A:現在も脱脂加工大豆を使用したしょうゆが主流で、丸大豆の方が少ない。脱脂大豆を使う歴史は古く、大正時代ころから脱脂大豆を使う研究がされていた。戦時中に大豆が配給になると、キッコーマンも全面的に脱脂大豆を使うようになり、その後、しょうゆ醸造用に加工された脱脂加工大豆を使用するようになった。1990年にはキッコーマンが「特選 丸大豆しょうゆ」を発売した。
キッコーマン「こいくちしょうゆ」のラベル裏面にある原材料表記をご覧いただくと、脱脂加工大豆とある。「しぼりたて生しょうゆ」も脱脂加工大豆を使用している。世の中に流通している多くのしょうゆは、丸大豆と明記していない場合、ほぼ脱脂加工大豆でつくられている。 丸大豆しょうゆの場合、油をしぼっていないので、しょうゆができたときに油が浮く。それを取り除いて製品にしている。しょうゆができてから油を取るのか、前もって取り除くのかということ。ただし、丸大豆しょうゆは微妙に油が溶け込んでいるので、それがまろやかさにもつながっている。
Q:日本酒は年によって出来不出来があるのかもしれないが、しょうゆは通年で同じ味を目指していると思う。その中で品評会を毎年実施し、賞を授与している。そのポイントは?
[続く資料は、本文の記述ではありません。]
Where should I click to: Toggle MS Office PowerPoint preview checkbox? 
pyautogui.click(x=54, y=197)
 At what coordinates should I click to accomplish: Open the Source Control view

A:品評会を行うことで、業界のレベルは全体的に向上した。1次審査を通過したものは、レベルが非常に高い。そのなかで、本当に微妙な違いで優劣をつけている。なお、現在1000工場ある中で、品評会の参加は300点ほど。もっとたくさん出品してほしいと考える。その年の気候や原料の品質など、一般的には気付くことのないレベルで味の変動はあるが、メーカーとしては品質を安定させる努力をしている。ワインや日本酒のように振れ幅を楽しむのと違い、しょうゆは安定した品質を目指している。
Q:“減塩”から“適塩”というお話がありましたが、うすくちしょうゆには減塩された商品はあるのでしょうか?
A:減塩しょうゆの規定は、食塩分9g以下と規定されているだけで品種の規定はない。ごく少数だが、減塩のうすくちしょうゆも販売されている。